Introduction Cystinosis is a rare autosomal recessive disorder characterized by the intralysosomal accumulation of cystine. Cysteamine removes cystine from the lysosome and slows down the progression of the disease. One of its side effects is the induction of halitosis, which can interfere with patients’ willingness to comply with cysteamine treatment. Objective To identify breath sulphur compounds causing halitosis induced by cysteamine therapy in patients with cystinosis. Study design After the ingestion of 15 mg/kg cysteamine whole blood ( n = 4), urine ( n = 4) and breath ( n = 8) volatile sulphur compounds levels were measured every 60 min over a 360 min period by gas chromatography and the cysteamine plasma concentrations ( n = 4) were measured by high-performance liquid chromatography.
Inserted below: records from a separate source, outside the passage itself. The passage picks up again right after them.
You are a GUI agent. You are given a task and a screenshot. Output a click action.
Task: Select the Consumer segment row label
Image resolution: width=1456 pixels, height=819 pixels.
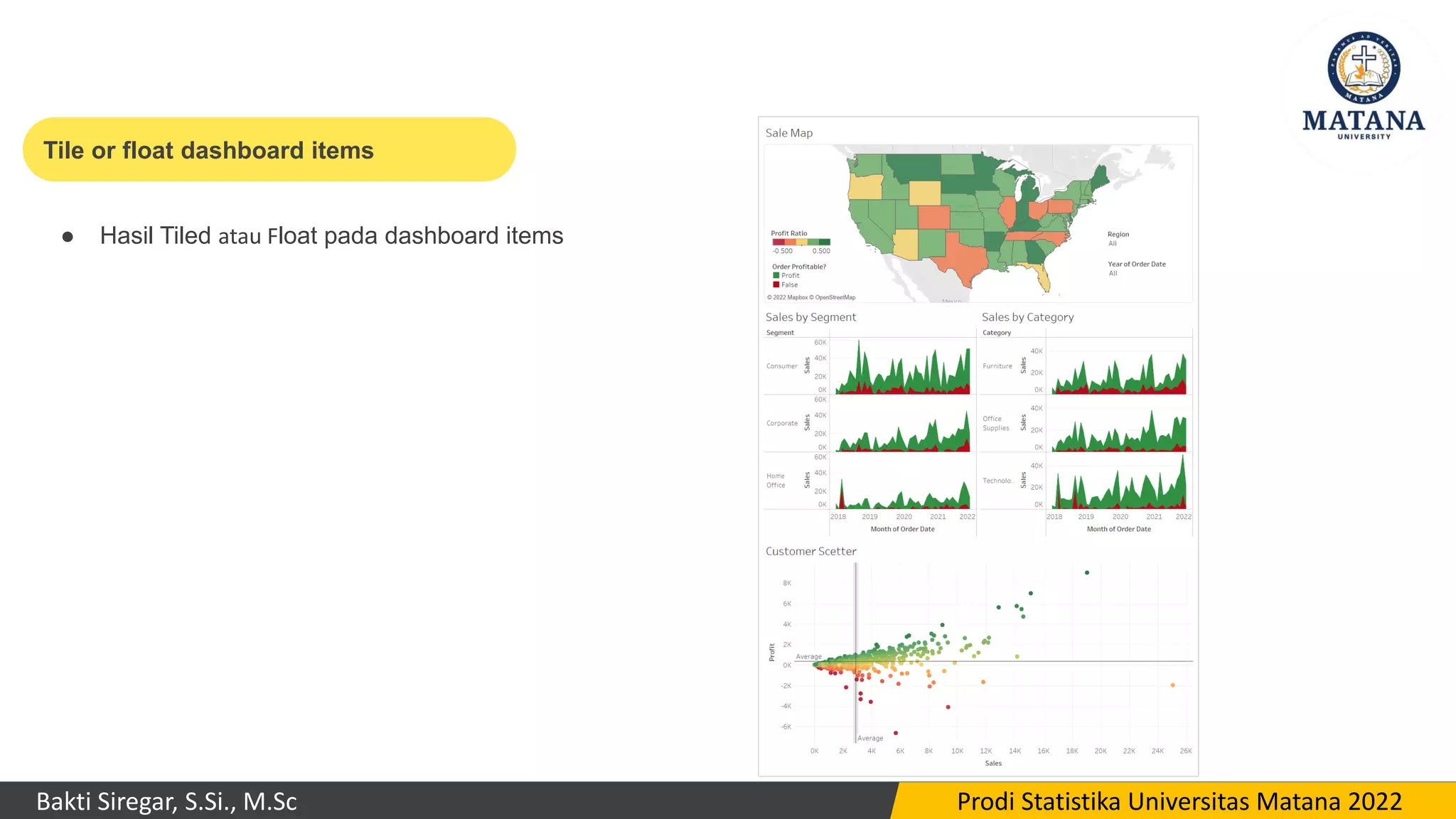coord(781,366)
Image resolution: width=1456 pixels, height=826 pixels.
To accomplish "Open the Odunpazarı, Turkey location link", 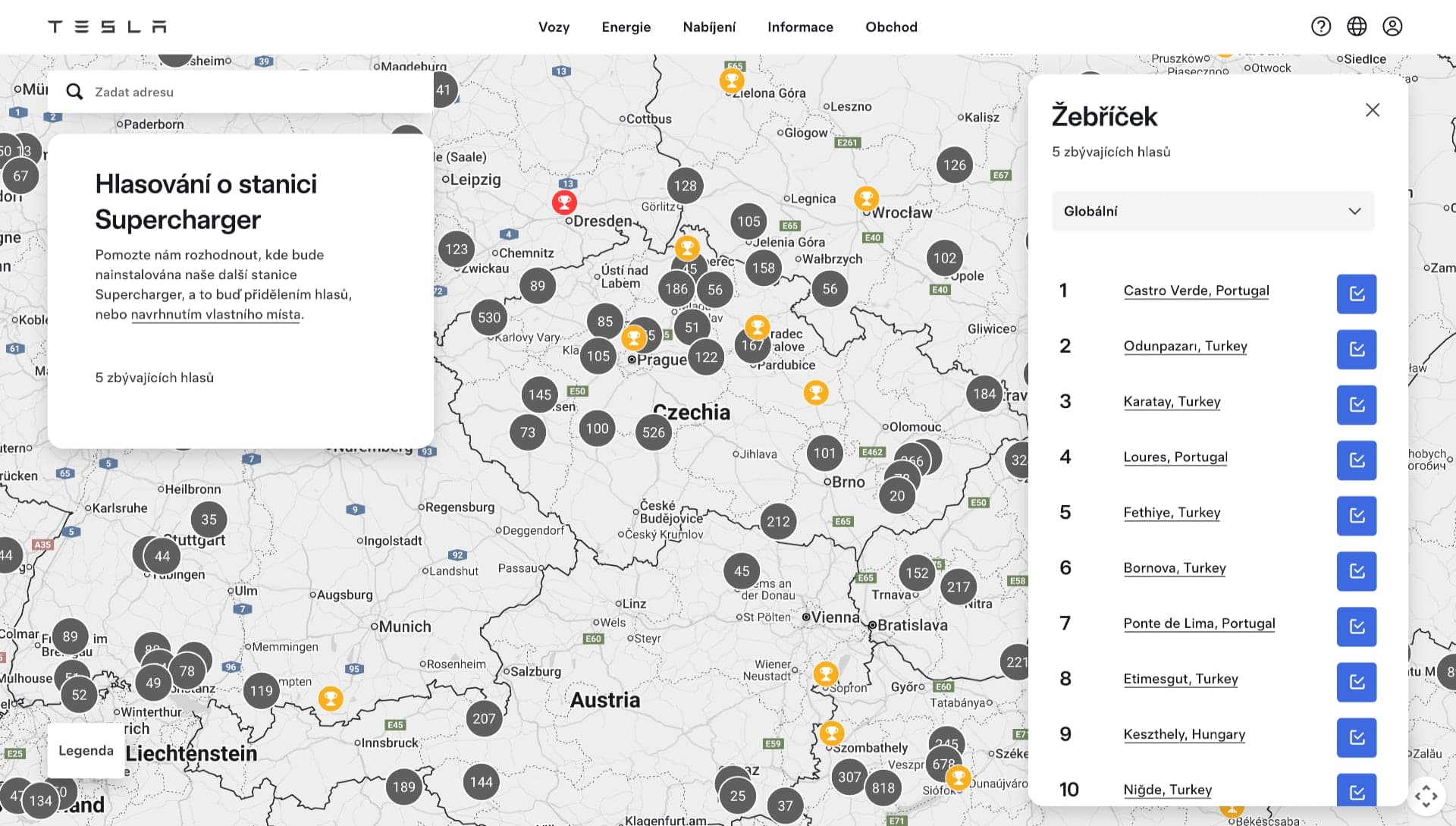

Results The expired air of cystinotic patients contained elevated concentrations of methanethiol (MT, median maximum value 0.5 (range 0–11) nmol/L) and, in particular, dimethylsulphide (DMS, median maximum value 15 (range 2–83) nmol/L). DMS concentrations higher than 0.65 nmol/L are known to cause halitosis. Maximal plasma values of cysteamine (median 46 (range 30–52) μmol/L) preceded those of MT and DMS, confirming that cysteamine is converted to MT and DMS. Less than 3% of the amount of cysteamine ingested was excreted as MT and DMS via expired air and 0.002% via urine. Conclusion Halitosis induced by cysteamine intake is caused by DMS and to a lesser extent by MT, excreted via the expired air. Further studies should focus on the possibilities of reducing the formation of these volatile sulphur compounds or masking their odour, which would improve the rates of compliance with cysteamine treatment.